La femmina dell’adolescente da Centro Commerciale è oggetto degli sguardi di tutta la popolazione maschile dagli 11 ai 99 anni, è inutile negarlo. Nei casi più fortunati chiappe e tette si mantengono nella loro soda postura antigravitazionale in virtù della propria sostanza, altrimenti vengono in soccorso wonderbra con tiranteria in acciaio al vanadio. Rispetto alle preadolescenti, qui la cura della persona può diventare maniacale. Lampadate che neanche Mosè disceso dal Sinai con le tavole della legge. Scie di profumo vanigliato che stordiscono anche i meno sensibili. Le più audaci sulle chiappe portano la scritta (ancora lo devo capire) “Rich”.
Maschi e femmine formano talvolta crocchi di grande spessore intellettuale dove si discute dell’intima sostanza delle cose e della fenomenologia dell’inviare un sms mentre si lecca il gelato.
Giovani uomini e giovani donne (19-35 anni)
Tale specie prevede molte varietà. Esistono l’uomo zerbino (categoria alla quale appartengo con orgoglio) che accompagna la sua donna, o la presunta tale, nello shopping del sabato, trascorrendo preziose ore nei negozi di intimo. La sensibilità alla biancheria femminile può portare in questi casi a innocentissime gaffe, del tipo: “Ma davvero vi mettete quelle cose lì?”; oppure, con mezza lingua fuori, “Credo che questo perizoma commestibile ti donerebbe molto”. Il ritorno alla realtà è piuttosto brusco se preceduto da uno schiaffo della suddetta.
Vi è poi la coppia “precisa”. La mano di lui nella tasca posteriore dei jeans di lei e viceversa, un modo molto garbato per far capire agli altri a chi appartengono le rispettive chiappe. Di tanto in tanto queste coppie si fermano davanti a una vetrina di Swarowskji per una modica limonata.
Esistono anche i single della specie: il genere femminile secerne acidità da zitella da tutti i pori; il genere maschile si presenta generalmente nella sottovarietà “marpione”: le occhiaie pesanti e lo sguardo porcino costituiscono una palese dichiarazione delle sue turpi abitudini.
La famiglia immigrata
Tipologia assai frequente nei Centri Commerciali, la famiglia immigrata si distingue per la folta numerosità del gruppo e per lo sguardo arcigno che sempre tradisce il capobranco. Frequentano il Centro Commerciale per sognare un benessere fittizio cui non riescono ad accedere. Esattamente quello che facevano i nostri nonni, quando intingevano il pane nell’odore della carne.

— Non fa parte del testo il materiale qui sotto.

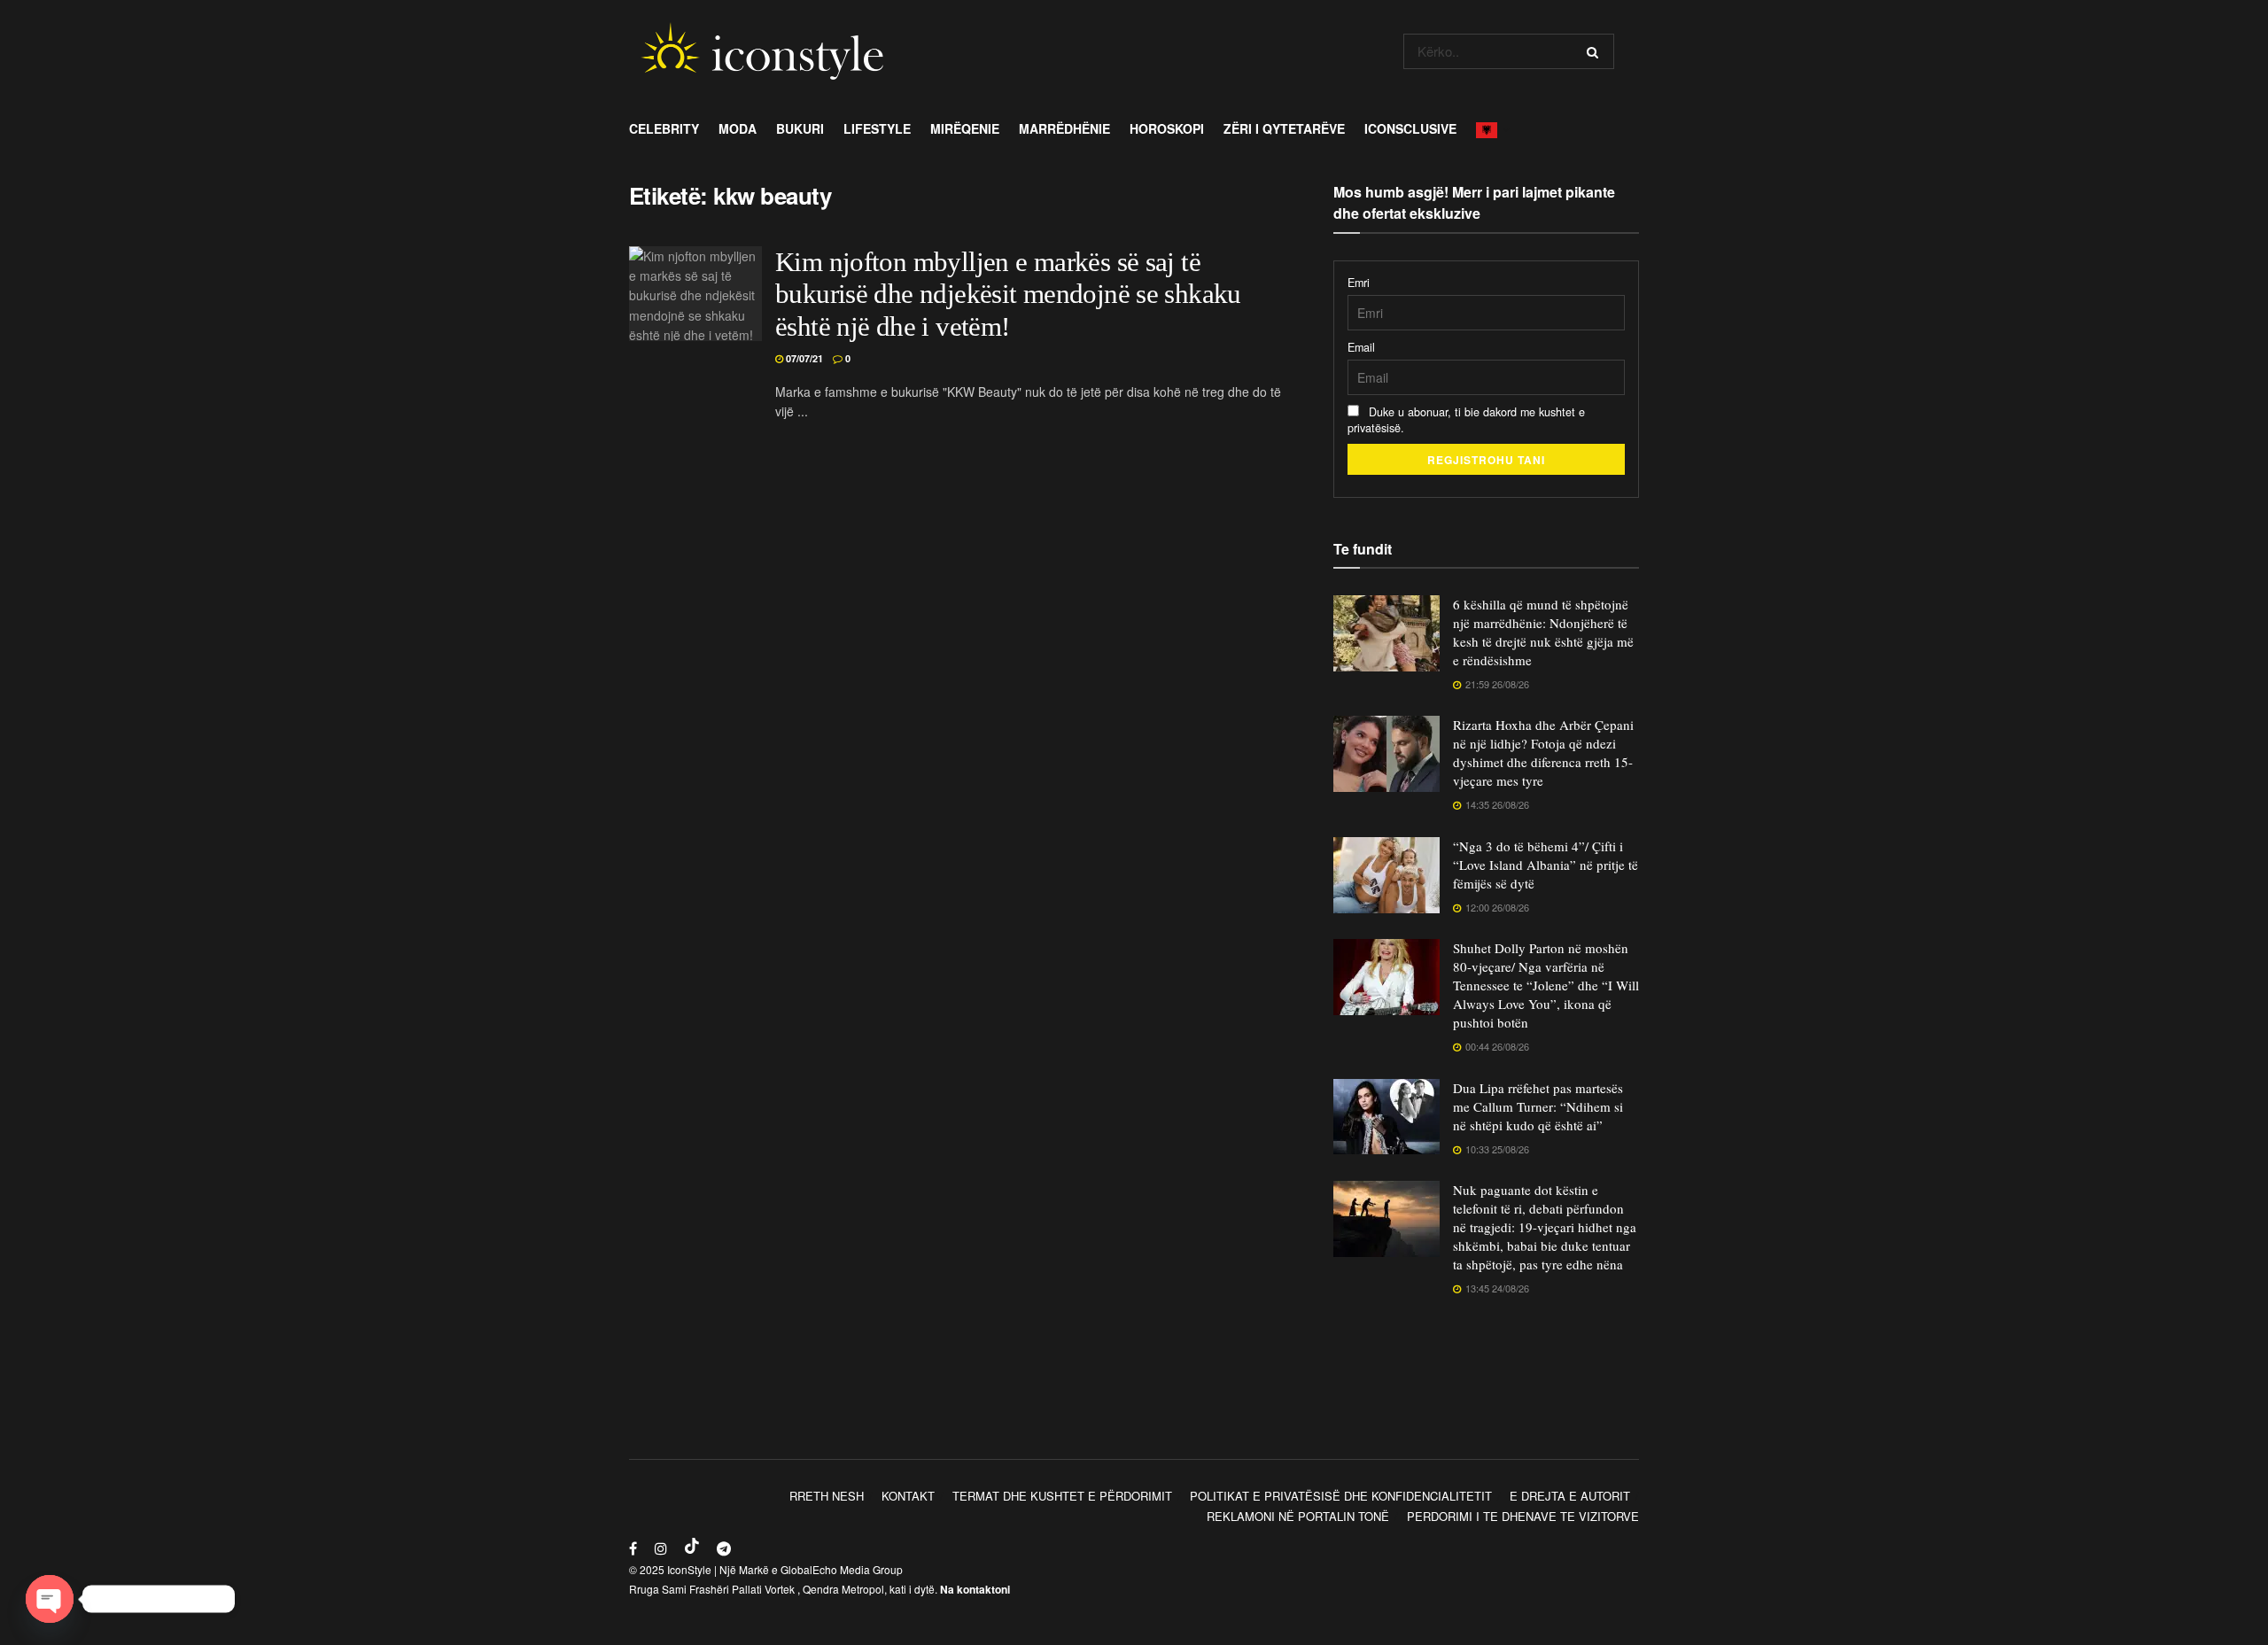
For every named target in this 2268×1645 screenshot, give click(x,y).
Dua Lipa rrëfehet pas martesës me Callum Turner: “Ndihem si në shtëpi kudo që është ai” (1538, 1106)
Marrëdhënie (1064, 128)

3 Aprile 2007 alle 11:14 am
Io al centro commerciale ci vado solo per comprare i sigari. Ci resto non più di 35 secondi. E nel tragitto dall’entrata all’uscita ringhio a tutti quelli che incontro.

3 Aprile 2007 alle 11:19 am
@ Filossoffessa
Peccato. Ti perdi un’interessante occasione di crescita interiore. Io ci vado con chi so io ed è meglio che passare una settimana alle Isole Tremiti. Quando si dice che è la compagnia che conta…

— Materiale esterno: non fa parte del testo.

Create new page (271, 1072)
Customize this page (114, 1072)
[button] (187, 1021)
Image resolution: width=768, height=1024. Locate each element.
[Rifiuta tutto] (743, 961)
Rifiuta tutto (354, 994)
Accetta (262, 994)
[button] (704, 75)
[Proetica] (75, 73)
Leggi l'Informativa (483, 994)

3 Aprile 2007 alle 1:28 pm
non capisco come certe famiglie si organizzino per passare interi week-end nei centri commerciale !?? sono dei folli …
… sarà perchè io per comperare un paio di pantaloni ci metto 13secondi??
ciao
3 Aprile 2007 alle 1:58 pm
Mmmm, non ci credo che è la compagnia che conta…

Io con chi so io mi bevo una fiaschetta di rum agricolo (metà per uno), in riva al fiume.
3 Aprile 2007 alle 2:01 pm
@ Andrea
Benvenuto! io ce ne metto 3 di secondi!
@ Filossoffessa
La mia autostima è già a bassi livelli, vuoi farla precipitare?
Viva te!
3 Aprile 2007 alle 2:19 pm
Certo che nei centri commerciali c’è un bel campionario di umanità, io, quando vado a fare la spesona ogni quindici giorni, esco sempre con la sconfortante impressione che siamo un popolo brutto destinato all’estinzione.
Sciura Pina
3 Aprile 2007 alle 2:23 pm
@ Sciura Pina
Sono sempre più convinto che anche il trash abbia il suo fascino. Siamo un popolo bello, ma condannato sì, ahinoi, all’estinzione.
Viva te!
3 Aprile 2007 alle 3:07 pm
Ho letto la verità…
Mi capita di dover lavorare nei centri commerciali e ragazzi, voi non vi immaginate nemmeno le risate che si fanno…ci si trova ogni qual tipo di genere umano e non :)…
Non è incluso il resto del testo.